From the line that includes "Task: Collapse the Bucket Fields folder" to the last line of the records that follow, copy every line exactly and nothing more, omitting pictures.
──────
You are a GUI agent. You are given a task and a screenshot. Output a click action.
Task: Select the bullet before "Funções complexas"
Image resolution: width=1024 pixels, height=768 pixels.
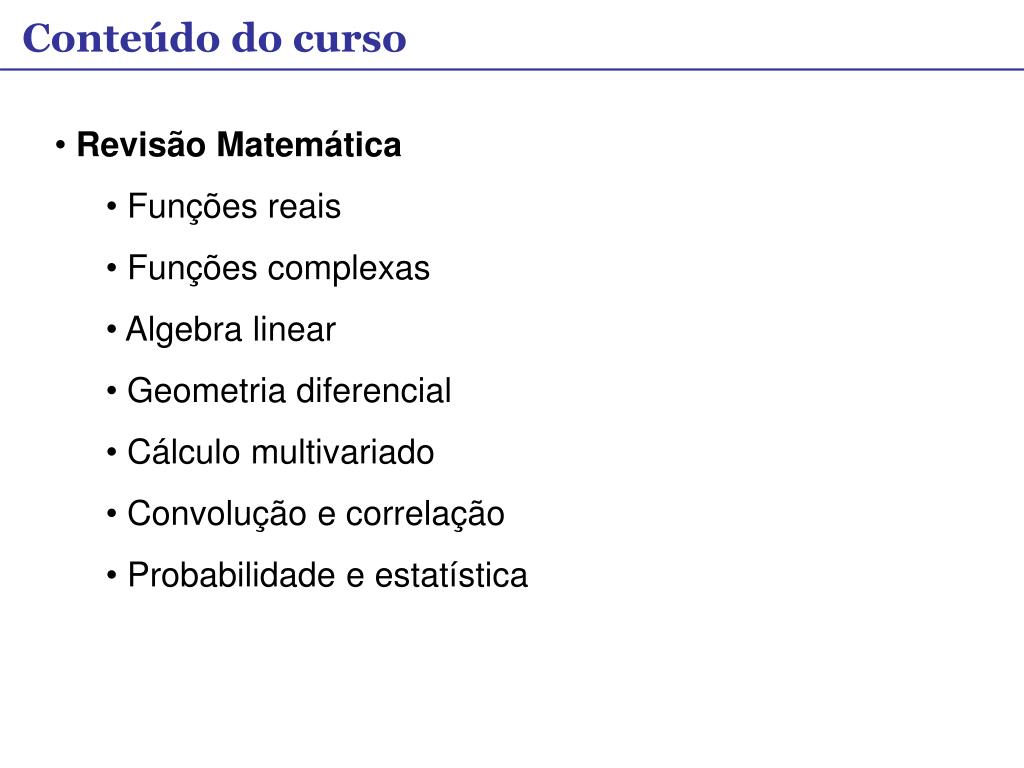[112, 268]
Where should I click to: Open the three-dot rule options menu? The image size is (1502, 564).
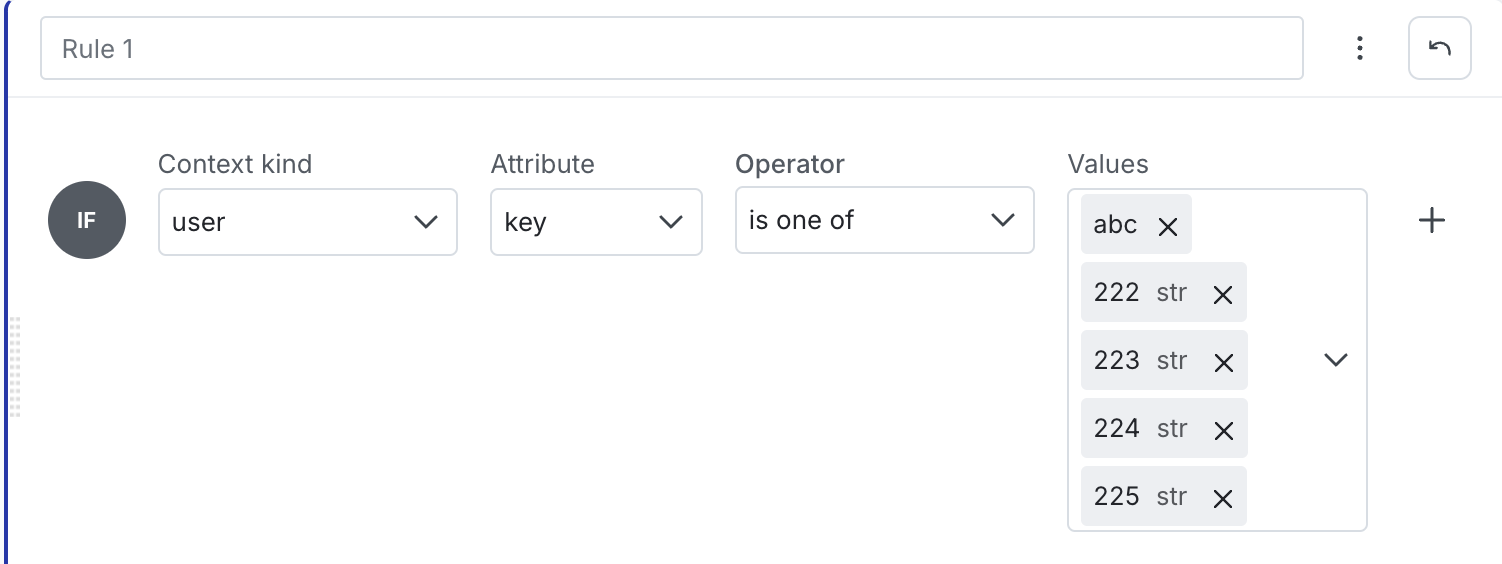[1359, 48]
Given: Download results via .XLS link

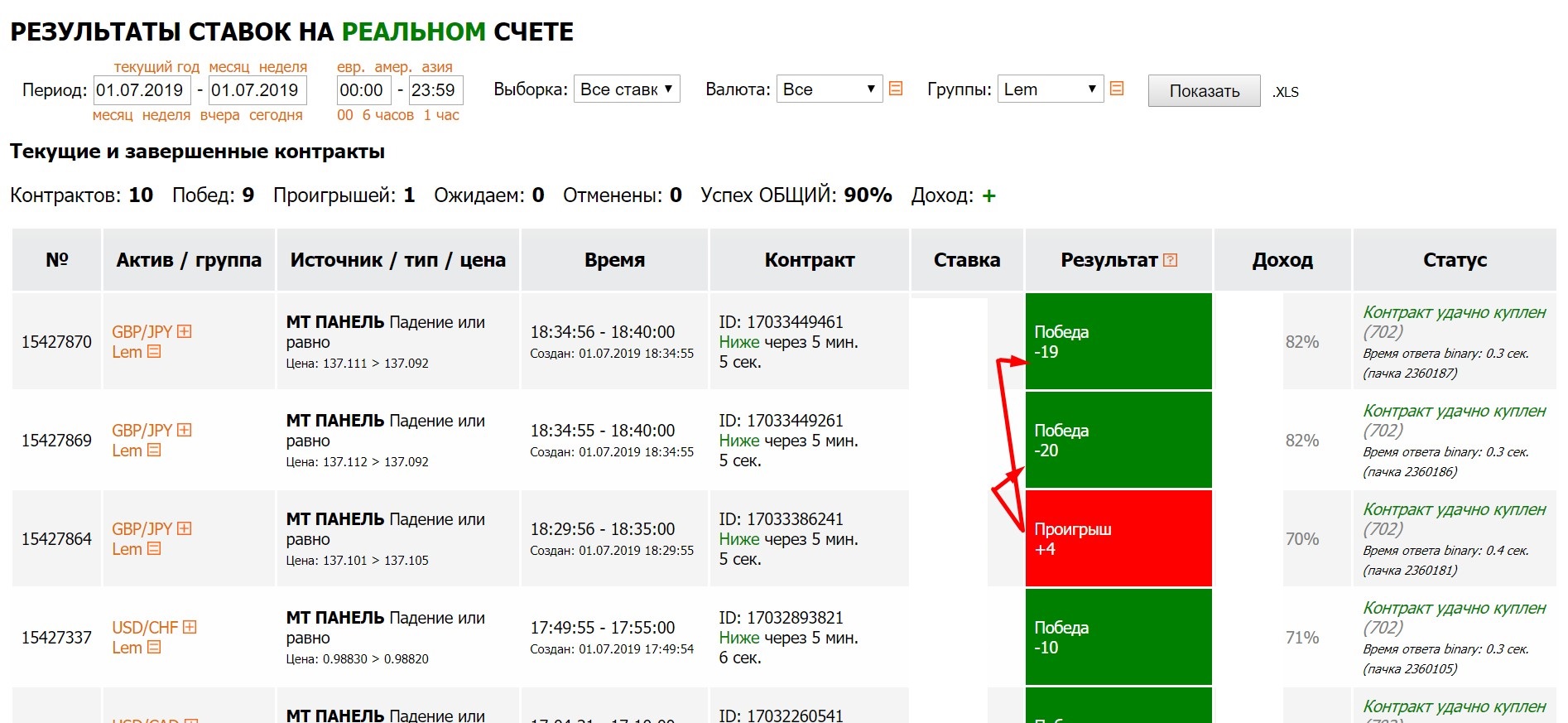Looking at the screenshot, I should 1286,92.
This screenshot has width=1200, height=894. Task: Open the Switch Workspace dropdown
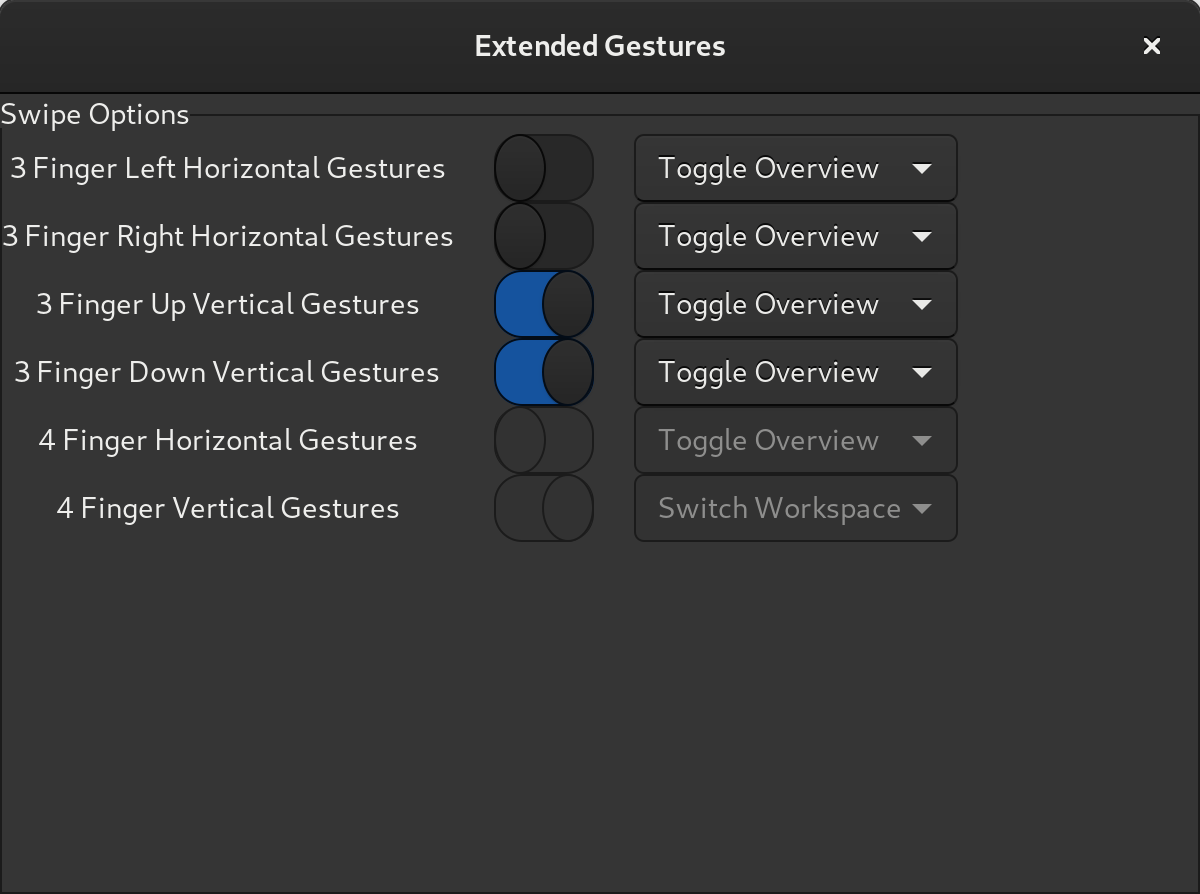(795, 508)
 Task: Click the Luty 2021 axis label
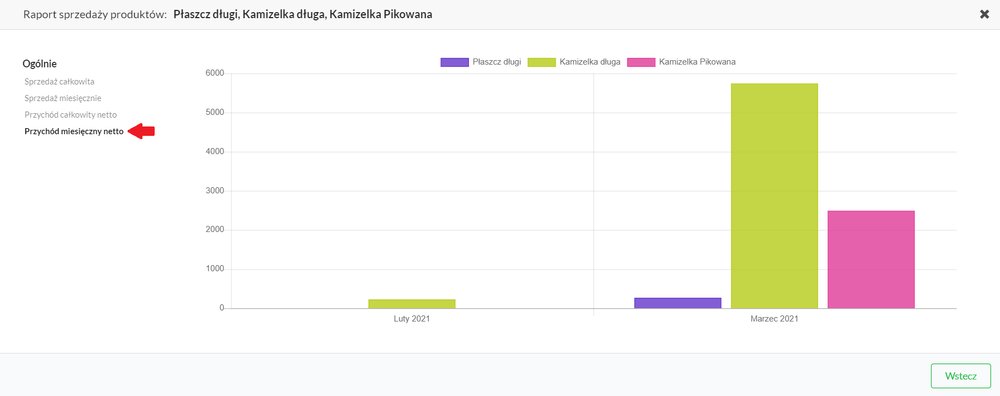(x=411, y=318)
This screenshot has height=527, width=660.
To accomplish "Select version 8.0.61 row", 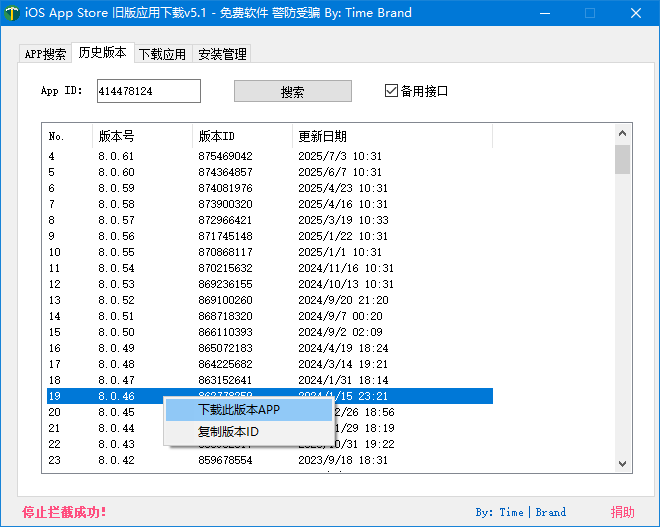I will (116, 157).
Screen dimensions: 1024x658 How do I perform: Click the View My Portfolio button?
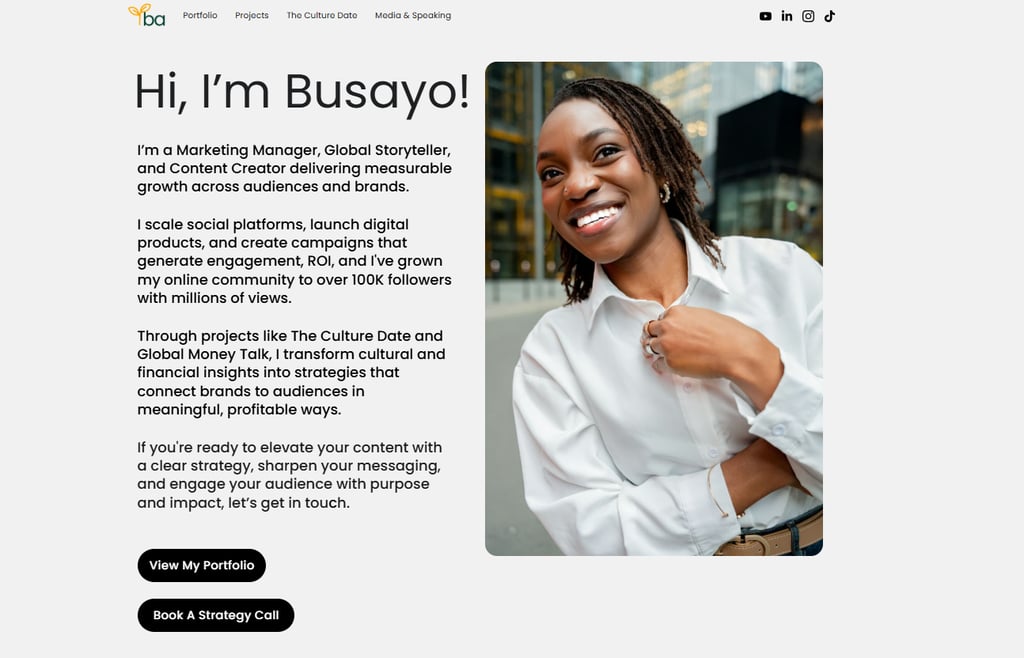point(202,565)
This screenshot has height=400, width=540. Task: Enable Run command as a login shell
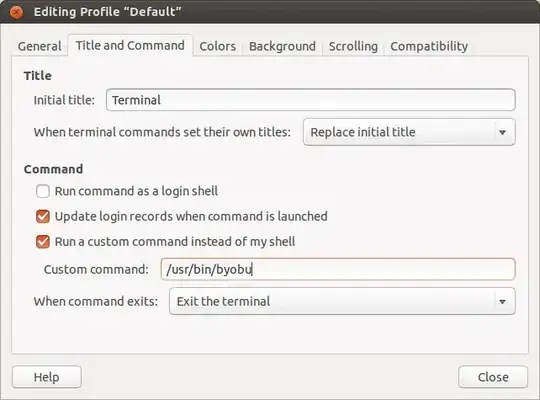(x=43, y=191)
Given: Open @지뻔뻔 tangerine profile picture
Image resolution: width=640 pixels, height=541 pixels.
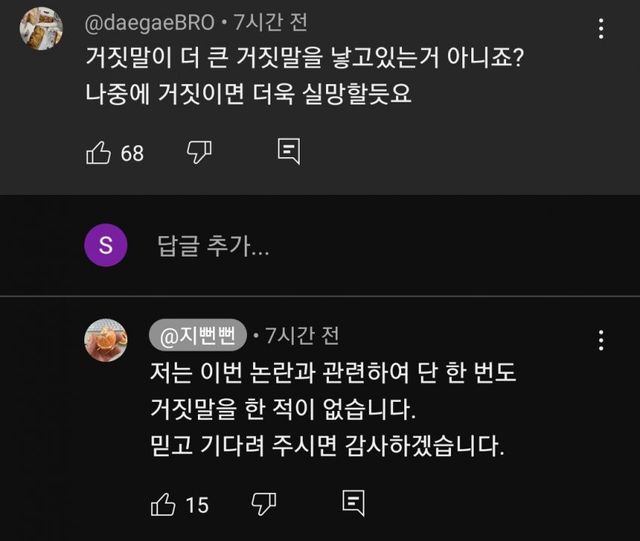Looking at the screenshot, I should 106,340.
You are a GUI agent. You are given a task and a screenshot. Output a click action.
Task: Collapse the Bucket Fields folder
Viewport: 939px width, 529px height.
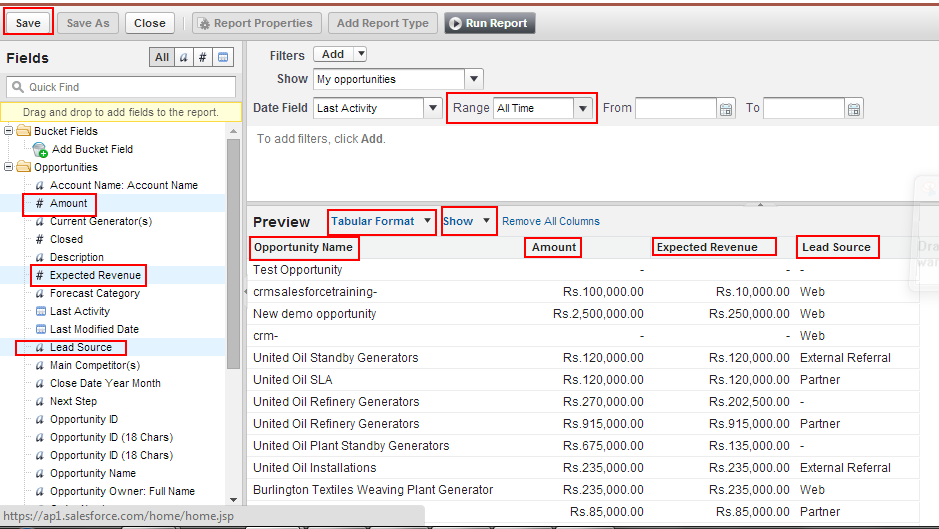click(10, 131)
──────
• _SOLUTION FOR THIS PROBLEM_
Task: Collapse the Bucket Fields folder
Viewport: 939px width, 529px height.
click(10, 131)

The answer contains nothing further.